AI Is Now a Standard Feature — Not a Differentiator

A year ago, AI capabilities in business software were a premium selling point. Today, they're table stakes. From CRM platforms to accounting tools to HR systems, virtually every major software vendor has embedded some form of AI — whether that's generative text, predictive analytics, intelligent automation, or conversational interfaces.

For business leaders, this creates both opportunity and noise. The challenge is no longer "should we use AI?" but "which AI features actually deliver value for us, and which are just marketing?"

Where AI Is Delivering Real Value in Enterprise Software

1. Intelligent Document Processing

AI-powered document processing — extracting data from invoices, contracts, and forms — is one of the most mature and reliable enterprise AI use cases. Tools in this category can significantly reduce manual data entry, accelerate accounts payable workflows, and improve accuracy. The ROI is measurable and the technology is well-proven.

2. Predictive Analytics and Forecasting

Machine learning models embedded in ERP, CRM, and supply chain platforms can surface patterns that humans miss — flagging customers at risk of churn, predicting inventory shortfalls, or identifying budget variances before they become problems. The key is having clean, consistent historical data to train these models on.

3. AI Assistants in Productivity Tools

Generative AI assistants (like Microsoft Copilot embedded in Microsoft 365, or similar features in Google Workspace) help teams draft content, summarise meetings, generate reports, and navigate complex systems. These tools are genuinely useful for knowledge workers, though quality varies significantly by use case.
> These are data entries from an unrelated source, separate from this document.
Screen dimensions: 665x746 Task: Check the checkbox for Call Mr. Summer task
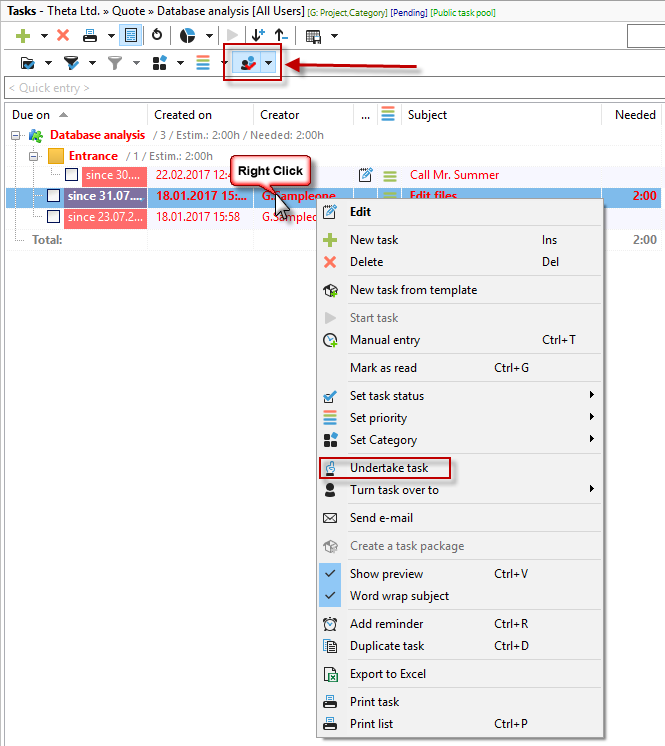[71, 175]
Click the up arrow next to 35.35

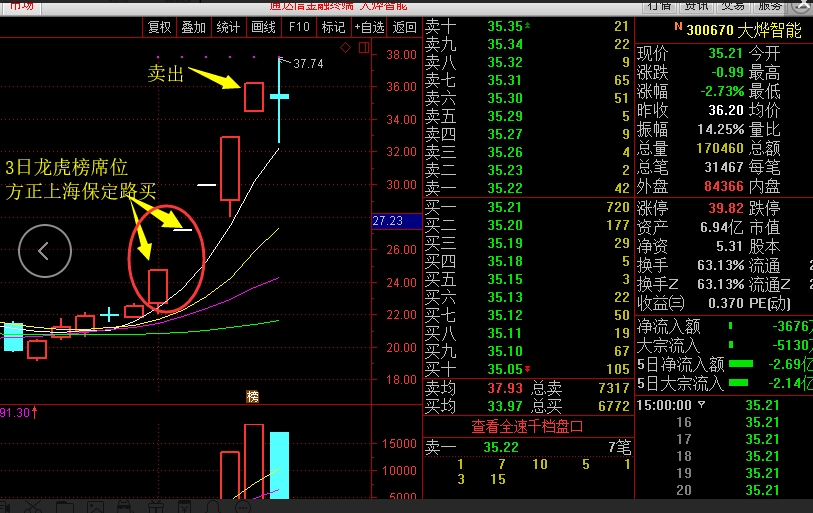(x=528, y=27)
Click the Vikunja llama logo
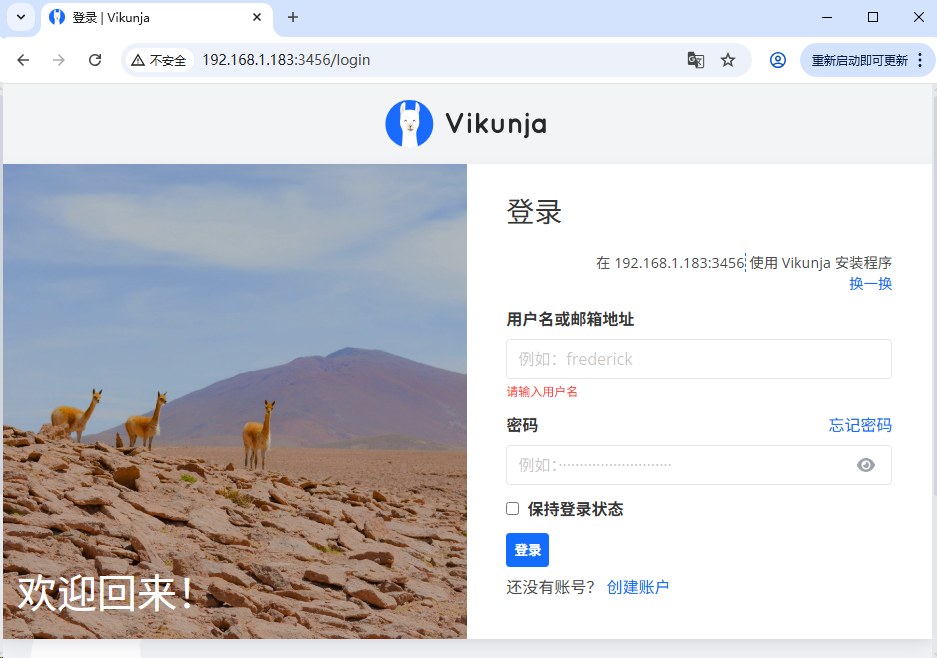 (x=409, y=124)
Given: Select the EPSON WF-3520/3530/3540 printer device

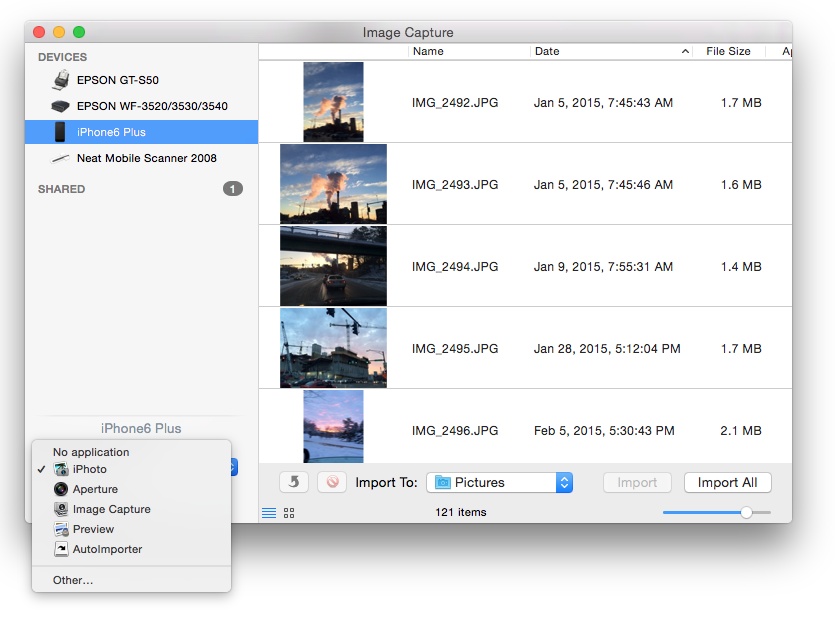Looking at the screenshot, I should [x=151, y=106].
4. Customer Service Automation

AI-powered chatbots and ticket routing systems have improved substantially. For businesses with high-volume, repetitive customer enquiries, well-implemented AI support tools can reduce first-response times and free up human agents for complex issues.

Where to Be Cautious

  • AI features bolted on for marketing reasons: Not every "AI-powered" label means meaningful capability. Ask vendors to demonstrate specific use cases with real data, not polished demos.
  • Data quality dependencies: AI models are only as good as the data they run on. Before investing in AI-driven analytics, assess the state of your data infrastructure.
  • Over-automation without oversight: Automated decision-making in areas like credit, hiring, or compliance carries risk. Ensure human review processes remain in place for high-stakes decisions.
  • Vendor lock-in: Proprietary AI features tied to a single platform can make migration difficult. Understand what data the AI model uses and whether you can extract it.

A Framework for Evaluating AI Features

  1. Identify the problem first: What specific business problem would this AI feature solve?
  2. Assess data readiness: Do you have the data quality and volume the feature requires?
  3. Measure against manual baseline: How much time or cost does the current manual process take?
  4. Pilot with real scenarios: Test the feature with actual data and workflows before rolling out broadly
  5. Plan for governance: Who monitors AI outputs? What's the process when it gets something wrong?

The Bottom Line

AI in enterprise software is not a fad — but it's also not magic. The businesses getting the most value are those that approach AI as a tool for solving specific, well-defined problems, rather than implementing it for its own sake. Stay curious, stay critical, and always ask for proof beyond the pitch deck.